Дни мои в деревне идут себе неспешной чередой. Осваиваюсь в этом домике, новой музыкальной палате. Слушаю Баха. Громом и ревом его органа наполнен весь старый дом, все комнатки за шторами, все закутки, тьма за печкой. Выхожу на улицу, иду вечером за деревню. Голые поля. Сирые деревца. Еще довольно холодно. В низине прячутся от ветра стаи скворцов, и кусты возле них поют райскими кущами. Над деревней низкие тучи.
Возвращаясь, вдруг подумал, что Бах когда-то видел то же самое серое небо. Немецкое небо, среднерусское — осенние небеса одинаково стары, непонятны. И какая тоска в нашем появлении тут, на глине, траве, под звездами и слепыми тучами. Мы встречаем друг друга и провожаем, ждем новых встреч, а под ногами зыбкое время. Иоганн Себастьян Бах сумел опереться не на время, а на музыку, это более прочный материал.
Слушал его Третью сюиту с непередаваемо трагической увертюрой, которая вдруг запела флейтами… И тяжкое облако начинало рассеиваться. Затопил печь, поставил старый чайник на огонь.
Слушаю на всю катушку «Хорошо темперированный клавир» Баха, сидя перед пылающим зевом русской печки. Вычитал у Швейцера в толстенной книге про Баха: «В клавичембало, клавесине, чембале… звук возникал от задевания струны перышком или металлическим стержнем». А мне-то и представлялась какая-то птица, цепляющая струны когтями. Корявая огненная птица. Бах ее приручил.
Утро. Сквозь запотевшие стекла чернеет апрельский сад. В кружке свежий чай. Тишина после Концерта Моцарта (№ 21 для фортепиано). Каждое утро я сразу включаю магнитофон. Только тут и послушаешь музыку.
В первый же раз на концерте классической музыки удивило множество одухотворенных просветленных лиц. И вот читаю у Николая Лосского («Свобода воли») буквально следующее: «Но есть и другая более высокая область мира… В таком царстве бытия нет борьбы за существование, нет деления на твое и мое; все блага, которыми живут члены этого царства, абсолютны, неделимы, удовлетворяют одинаково всех и каждого, вроде того как некоторое подобие этого типа блага мы находим и в нашем царстве бытия, когда много лиц вместе наслаждаются восприятием прекрасного музыкального произведения».

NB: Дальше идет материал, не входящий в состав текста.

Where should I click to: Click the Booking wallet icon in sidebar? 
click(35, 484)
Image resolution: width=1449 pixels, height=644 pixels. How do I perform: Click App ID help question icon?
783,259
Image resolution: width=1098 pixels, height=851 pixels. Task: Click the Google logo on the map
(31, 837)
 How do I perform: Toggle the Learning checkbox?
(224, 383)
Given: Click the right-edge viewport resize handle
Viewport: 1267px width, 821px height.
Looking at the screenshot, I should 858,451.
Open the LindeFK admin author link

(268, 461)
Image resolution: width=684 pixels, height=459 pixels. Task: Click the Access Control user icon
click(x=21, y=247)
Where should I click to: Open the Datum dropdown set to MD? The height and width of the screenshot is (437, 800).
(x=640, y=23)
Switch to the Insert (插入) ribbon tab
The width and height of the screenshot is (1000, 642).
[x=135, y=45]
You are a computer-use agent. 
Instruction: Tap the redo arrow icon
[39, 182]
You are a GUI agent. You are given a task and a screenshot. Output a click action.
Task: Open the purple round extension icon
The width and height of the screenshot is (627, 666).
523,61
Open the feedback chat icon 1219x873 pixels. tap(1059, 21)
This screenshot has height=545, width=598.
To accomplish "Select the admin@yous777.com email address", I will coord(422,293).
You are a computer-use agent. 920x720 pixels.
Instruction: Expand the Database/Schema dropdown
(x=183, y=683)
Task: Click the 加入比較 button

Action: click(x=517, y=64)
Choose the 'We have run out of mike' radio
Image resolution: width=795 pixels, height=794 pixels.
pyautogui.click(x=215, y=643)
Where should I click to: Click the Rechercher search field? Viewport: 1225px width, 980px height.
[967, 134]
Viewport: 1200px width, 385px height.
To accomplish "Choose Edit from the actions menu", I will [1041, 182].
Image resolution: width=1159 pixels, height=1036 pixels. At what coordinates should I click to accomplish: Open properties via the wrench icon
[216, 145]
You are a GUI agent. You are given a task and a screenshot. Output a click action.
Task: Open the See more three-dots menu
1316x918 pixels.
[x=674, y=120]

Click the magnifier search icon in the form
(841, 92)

…Но ведь так и не пойдешь в филармонию, вернувшись в город, а? Будешь слушать Пёрселла дома, сидя в потрепанных льняных штанах и застиранной футболке, ни с кем не делясь пространством музыки. А еще лучше слушать — здесь, в деревне, в затерянном домике среди полей и оврагов, железных дорог и облаков. Один — и весь мир трепещущих звуков только для тебя. И можешь глянуть в зеркало на свое лицо.
Посмотрел, оно оказалось… глуповатым. Что-то такое Лев Толстой и говорил о музыке, мол, она отнимает мысли, расслабляет. И Набоков утверждал что-то подобное, сравнивая ее с литературой. В самом деле? Но в филармонии я видел прекрасные лица. Впрочем, отсутствие деления на твое и мое, как пишет Лосский, наверное, и правда расслабляет.
Нет, мир музыки все-таки невозможная вещь. Но он существует.
Сколько-то лет назад здесь, в отцовском доме, я слушал «Экстаз».
И вот все повторялось. Помнится, на чайном столике стоял перед окном фарфоровый чайник и матово, тускло лоснился боками. Поставил его туда же. Развел огонь.
Но музыка не трогала почему-то. На эту вещь наложилось «Море» Дебюсси. Кстати, есть там что-то общее, нервный дух, стремящийся к пределам.
Не знаю, но в этот раз «Экстаз» мне показался скучным, хотя и взвинченным. Слушал рассеянно, печной жар дышал мне в лицо… Уже хотел и щелкнуть клавишей… И не заметил, как был втянут в странный мир «Экстаза» и уже слушал не на живот, а на смерть, даже дышать по-другому начал. Как будто сам приближался к трагической развязке, а она все не наступала. Это было мучительно по-настоящему. И желанно. Страсть и смерть соединились тут. И все разрешилось. Трагедия свершилась… Как вдруг поворот скрипичного ключа — и все потонуло в завершающем светоносном аккорде. Невероятная, безумная, дионисийская вещь.